— OBJECTIVE —
Reproduce word for word the section of the text on facial brightness in video calls that begins at the words "Step S302, in" and stops after "the real-time video.".

Step S302, in response to the gaze point being located outside a screen area of a first terminal device, obtain the real-time video currently being shot in the video call and obtain facial brightness of a target user according to the real-time video.

The concept of the facial brightness is first described below, the facial brightness of the target user refers to the brightness of the facial area of the target user in the target video obtained by the first terminal device during the video call, and more specifically, the higher the facial brightness (within a certain range) is, the clearer the user's face is. In a specific video call application scenario such as video livestreaming and video conference, the user's facial area is the main display area, and therefore, whether the user's face can clearly be shown in the video often directly determines the user's evaluation of the video quality. In the process of video shooting through the first terminal device, the facial brightness of the target user depends not only on the ambient brightness, but also on factors such as the distance between the user's face and the first terminal device, whether there is an obstruction between the user's face and the light source. Therefore, the adjustment of the exposure parameter only by the ambient brightness may cause a problem of insufficient brightness of the user's face.

— MATERIAL PROVIDED —
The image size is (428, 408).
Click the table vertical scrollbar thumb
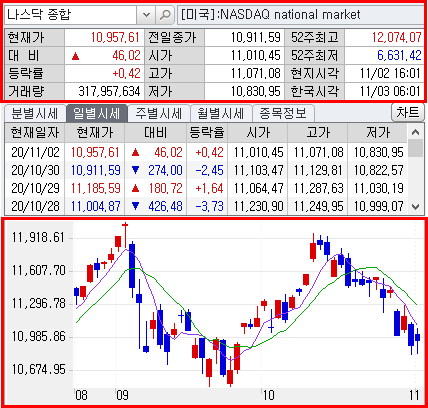[415, 148]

— COMPLETE OUTPUT —
Step S302, in response to the gaze point being located outside a screen area of a first terminal device, obtain the real-time video currently being shot in the video call and obtain facial brightness of a target user according to the real-time video.